TRECHO DA PÁGINA:
------------------------------------------------------------------------

O dia 29 de maio de 2013 será marcado como o primeiro aniversário de vigência da Lei 12.529/2011, a nova Lei de Defesa da Concorrência. Antes, contudo, de breve discussão acerca dos sucessos e desafios da nova legislação, vale reconhecer que, não obstante todo ceticismo acerca de sua implementação, o balanço deste primeiro ano foi bastante positivo. 

Inicialmente, cabe menção ao Plano Plurianual (PPA), que objetiva o aperfeiçoamento do Sistema Brasileiro de Defesa da Concorrência (SBDC) e a reestruturação do Conselho Administrativo de Defesa Econômica (Cade). Dentre os objetivos do programa estão a criação de parcerias com outros órgãos da administração pública e entidades internacionais e aperfeiçoamento dos procedimentos investigatórios da autoridade concorrencial. A agenda estabelecida prevê, dentre outros itens, a implantação de laboratórios de análise e investigação de cartéis em todas as regiões do país, a redução de 50% do estoque de investigações nos setores de combustíveis e saúde, a revisão dos procedimentos instrutórios visando reduzir seu tempo de tramitação e a revisão dos programas de leniência e de compliance.

------------------------------------------------------------------------

INFORMAÇÕES FORNECIDAS:
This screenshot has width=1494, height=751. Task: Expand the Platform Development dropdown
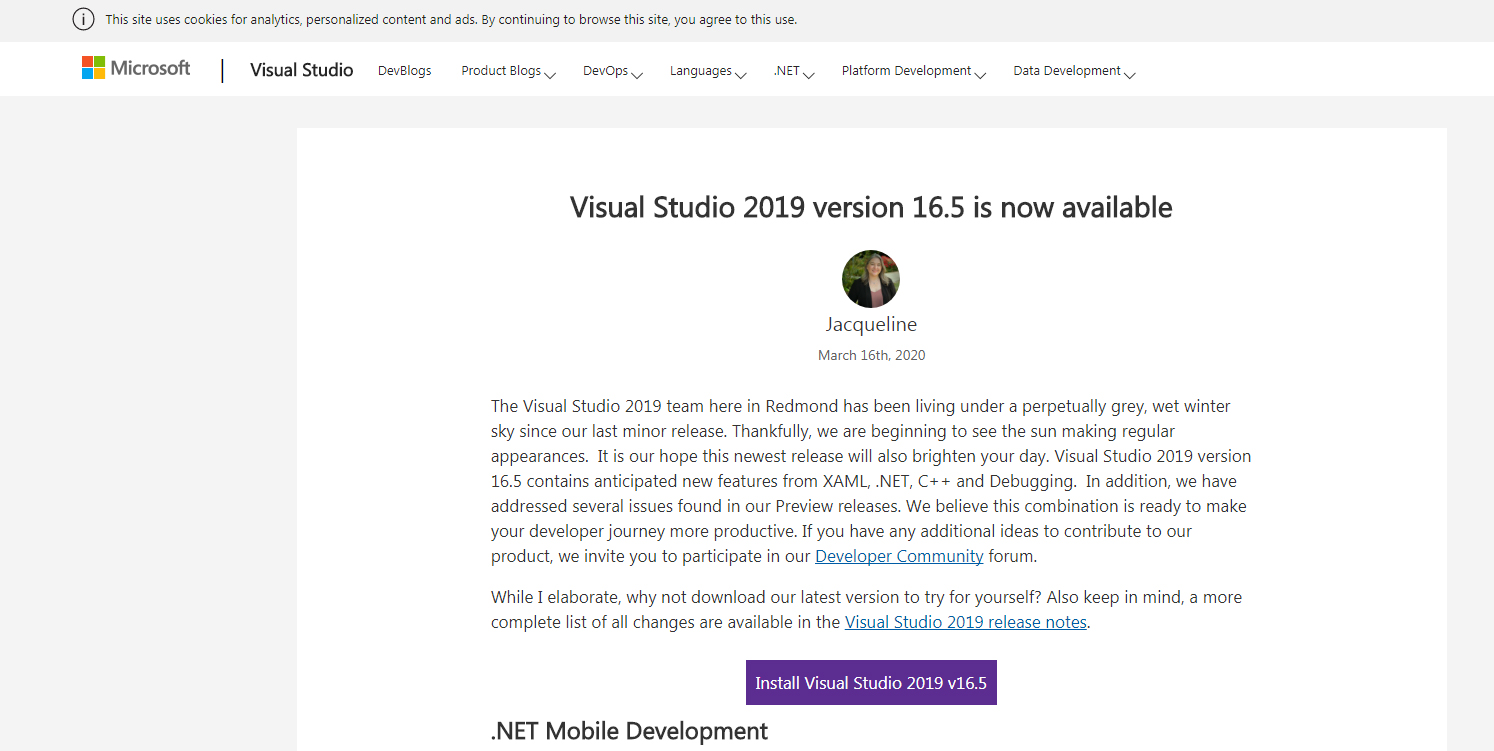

------------------------------------------------------------------------

Transcreva, do texto sobre a nova Lei de Defesa da Concorrência, a passagem compreendida entre "Inicialmente, cabe menção" e "e de compliance.", ambas as expressões incluídas.

TAREFA CONCLUÍDA:
Inicialmente, cabe menção ao Plano Plurianual (PPA), que objetiva o aperfeiçoamento do Sistema Brasileiro de Defesa da Concorrência (SBDC) e a reestruturação do Conselho Administrativo de Defesa Econômica (Cade). Dentre os objetivos do programa estão a criação de parcerias com outros órgãos da administração pública e entidades internacionais e aperfeiçoamento dos procedimentos investigatórios da autoridade concorrencial. A agenda estabelecida prevê, dentre outros itens, a implantação de laboratórios de análise e investigação de cartéis em todas as regiões do país, a redução de 50% do estoque de investigações nos setores de combustíveis e saúde, a revisão dos procedimentos instrutórios visando reduzir seu tempo de tramitação e a revisão dos programas de leniência e de compliance.